(Your instructions)
A faithful transcript of every entry is required; pictures do not belong in it.

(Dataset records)
.....
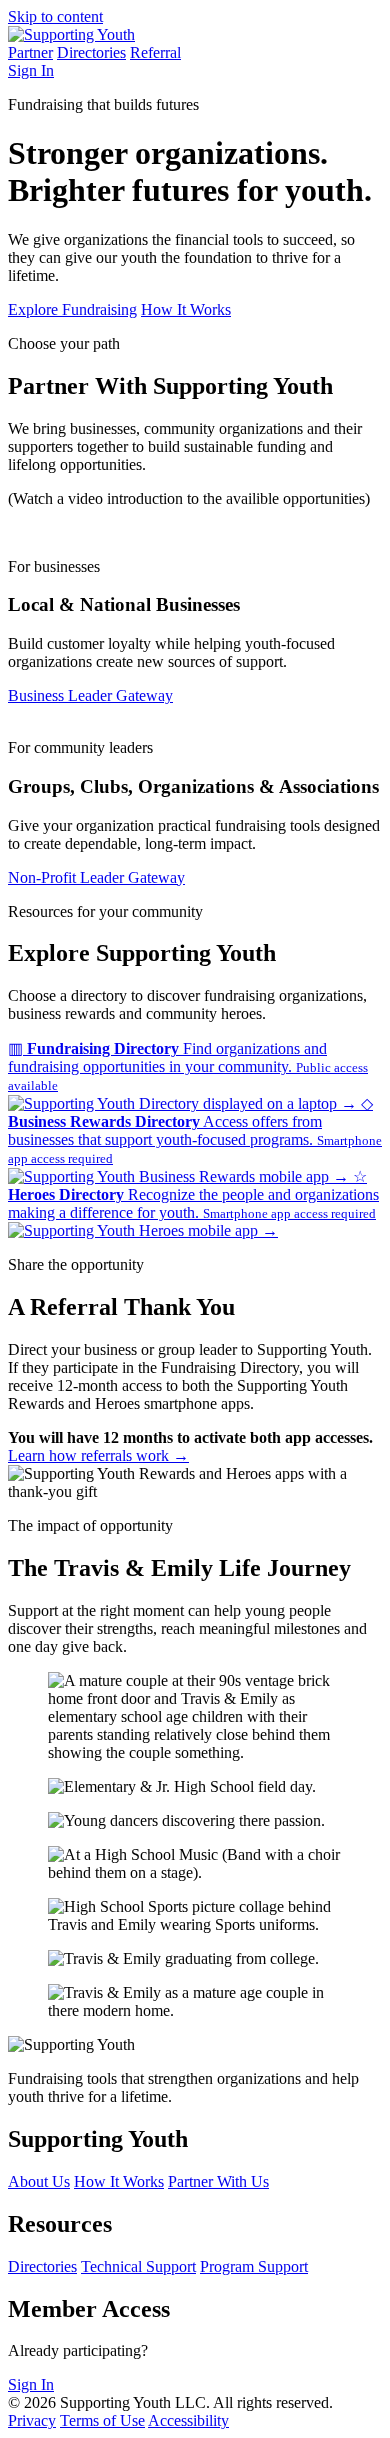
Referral (155, 52)
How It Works (186, 309)
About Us (39, 2181)
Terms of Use (102, 2420)
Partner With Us (218, 2181)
.....
(Task response)
Referral (155, 52)
How It Works (186, 309)
About Us (39, 2181)
Terms of Use (102, 2420)
Partner With Us (218, 2181)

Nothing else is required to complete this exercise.